High CPU load when using vector tile search API

Hi everyone,
We use Elasticsearch mainly for the vector tile search API and we are trying to figure out what could be the best way to configure it for better performance.
We have a CPU optimized deployment on Elastic Cloud with 720Gb | 16Go RAM | 8 CPU configuration.
Clearly the 720Gb is too much for us (We use about 34Go) but when we have concurrent connections using the vector tile search API we see quickly the CPU going high and request that usually take few milliseconds take a lot of time.
Here is some metrics I get when this is happening:




During these times, we see also some overhead issue in logs:

[elasticsearch.server][INFO] {"type": "server", "timestamp": "2022-06-28T09:32:04,919Z", "level": "INFO", "component": "o.e.m.j.JvmGcMonitorService", "cluster.name": "4603b8c33b92410fbc21301d4b19091b", "node.name": "instance-0000000000", "message": "[gc][1794267] overhead, spent [280ms] collecting in the last [1s]", "cluster.uuid": "LWOpg7n-SwSwav-tiM3rFQ", "node.id": "UursvdJ2QXu0UzYJhGl4QQ"  }

I'm guessing that creating the tiles is taking a lot of CPU but I don't know if there a way to adapt the configuration for when we use ES mainly for the vector tile search API.

Any tips ? Maybe @Ignacio_Vera ?

Anyway thanks a lot for this new feature, it's a game changer for us.

All the best,

Thibault

Hey @thibaultclem,

Could you provide the hot threads when running the vector tile search API concurrently, let's see where it is expending most of the time. In addition, what is the layout of your index, e.g number of shards?

Hi @Ignacio_Vera,
Thanks for your comments !
Here is the hot threads:

::: {instance-0000000000}{UursvdJ2QXu0UzYJhGl4QQ}{JwdJU42xQ7OAEzOxvO2sog}{instance-0000000000}{10.43.255.165}{10.43.255.165:19511}{himrst}{xpack.installed=true, data=hot, server_name=instance-0000000000.4603b8c33b92410fbc21301d4b19091b, instance_configuration=gcp.es.datahot.n2.68x32x45, region=unknown-region, availability_zone=europe-west1-c, logical_availability_zone=zone-0}
   Hot threads at 2022-06-29T07:54:15.976Z, interval=500ms, busiestThreads=3, ignoreIdleThreads=true:
   
   100.0% [cpu=94.7%, other=5.3%] (500ms out of 500ms) cpu usage by thread 'elasticsearch[instance-0000000000][search][T#11]'
     4/10 snapshots sharing following 30 elements
       app/org.elasticsearch.xcontent@8.3.0/org.elasticsearch.xcontent.support.AbstractXContentParser.readMapSafe(AbstractXContentParser.java:312)

**Data segment:**
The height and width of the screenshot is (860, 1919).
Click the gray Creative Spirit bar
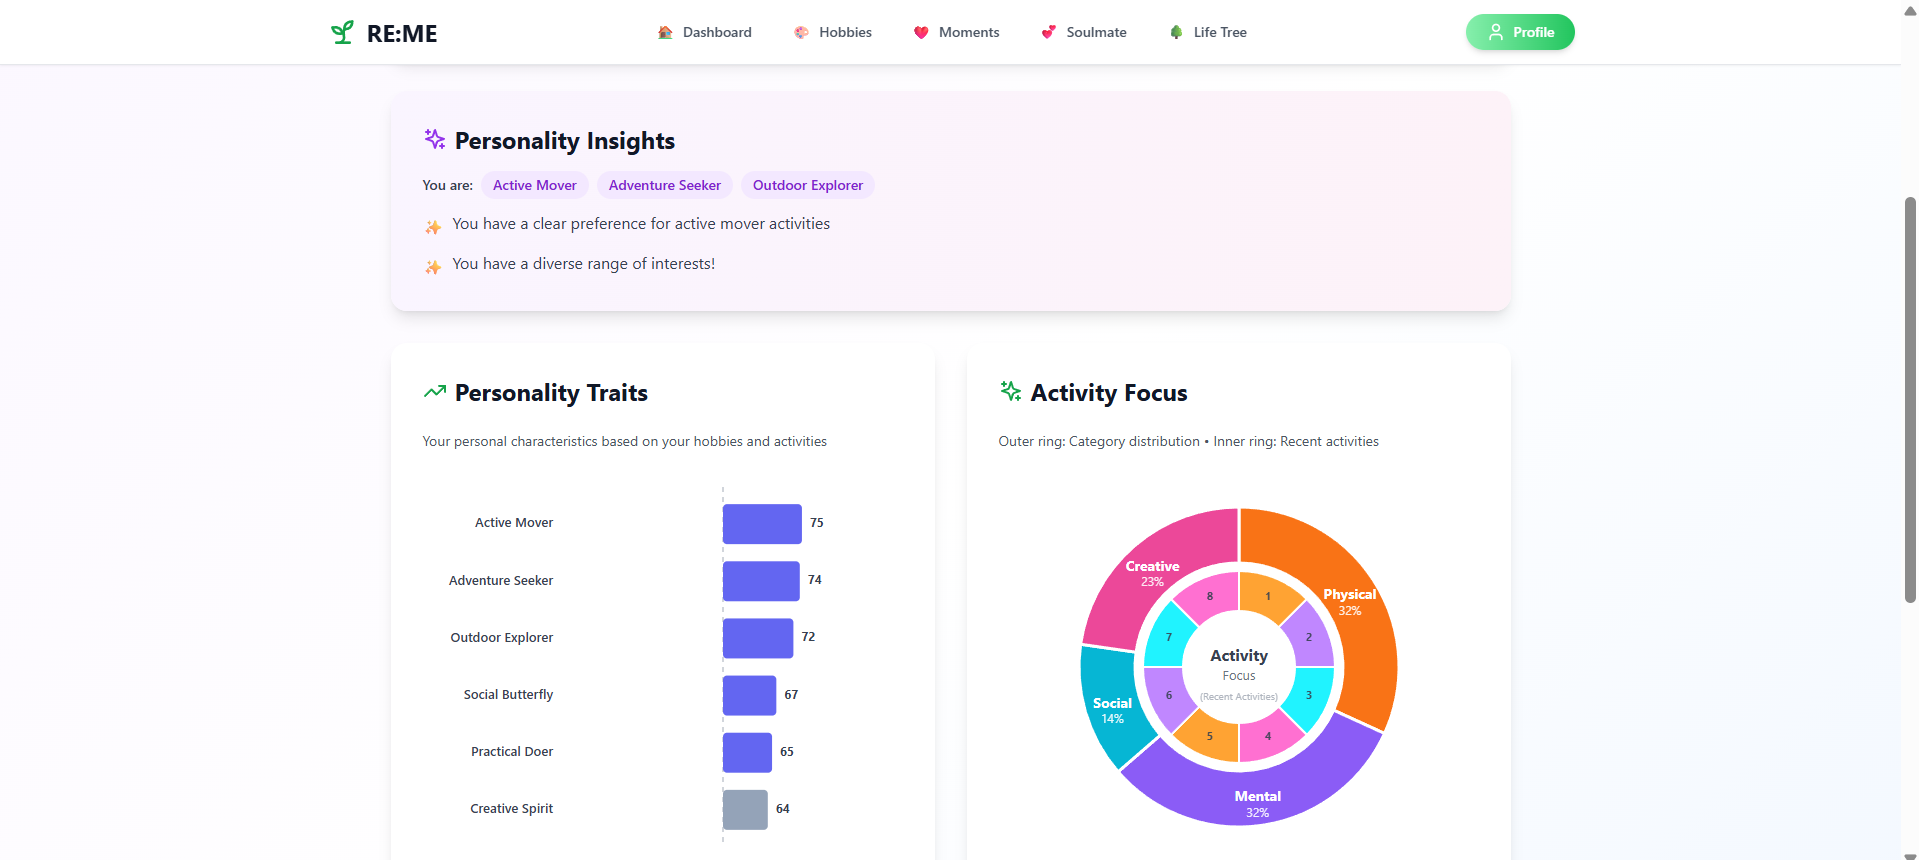(x=745, y=809)
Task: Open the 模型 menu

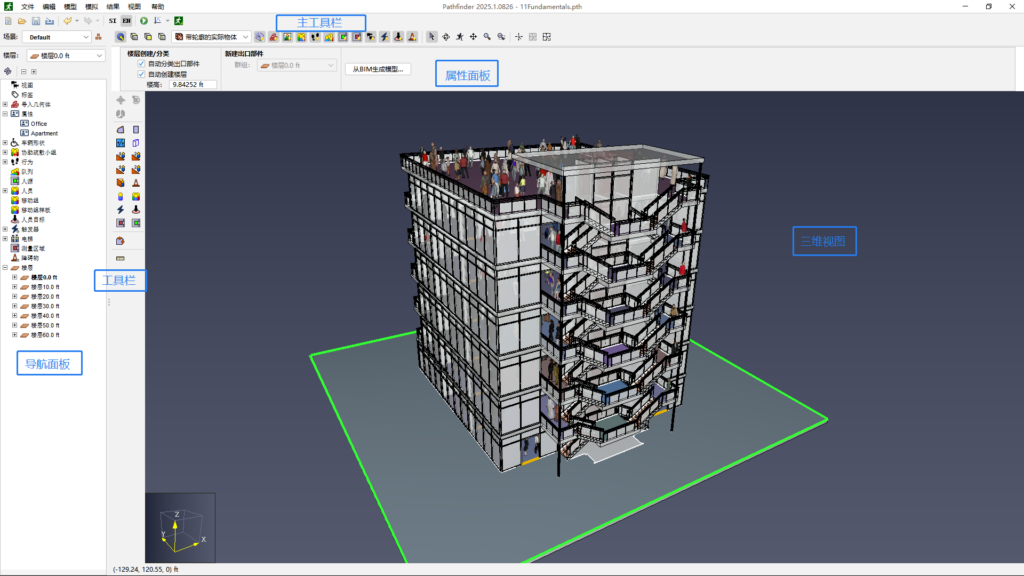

**Stated problem 1:**
In the vector tile forum thread, list each setting and its value from the line that begins "Hot threads at".
**Stated problem 2:**
Carry on the vector tile forum thread from its last line.
The material stands apart from the vector tile forum thread.

**Exercise response 1:**
interval=500ms, busiestThreads=3, ignoreIdleThreads=true

**Exercise response 2:**
       app/org.elasticsearch.xcontent@8.3.0/org.elasticsearch.xcontent.support.AbstractXContentParser.map(AbstractXContentParser.java:263)
       app/org.elasticsearch.server@8.3.0/org.elasticsearch.common.xcontent.XContentHelper.convertToMap(XContentHelper.java:270)
       app/org.elasticsearch.server@8.3.0/org.elasticsearch.common.xcontent.XContentHelper.convertToMap(XContentHelper.java:177)
       app/org.elasticsearch.server@8.3.0/org.elasticsearch.common.xcontent.XContentHelper.convertToMap(XContentHelper.java:140)
       app/org.elasticsearch.server@8.3.0/org.elasticsearch.common.xcontent.XContentHelper.convertToMap(XContentHelper.java:132)
       app/org.elasticsearch.server@8.3.0/org.elasticsearch.search.lookup.SourceLookup.sourceAsMapAndType(SourceLookup.java:93)
       app/org.elasticsearch.server@8.3.0/org.elasticsearch.search.lookup.SourceLookup.source(SourceLookup.java:69)
       app/org.elasticsearch.server@8.3.0/org.elasticsearch.search.lookup.SourceLookup.extractValue(SourceLookup.java:208)
       app/org.elasticsearch.server@8.3.0/org.elasticsearch.index.mapper.SourceValueFetcher.fetchValues(SourceValueFetcher.java:58)
       app/org.elasticsearch.server@8.3.0/org.elasticsearch.index.mapper.ValueFetcher.fetchDocumentField(ValueFetcher.java:55)
       app/org.elasticsearch.server@8.3.0/org.elasticsearch.search.fetch.subphase.FieldFetcher.fetch(FieldFetcher.java:170)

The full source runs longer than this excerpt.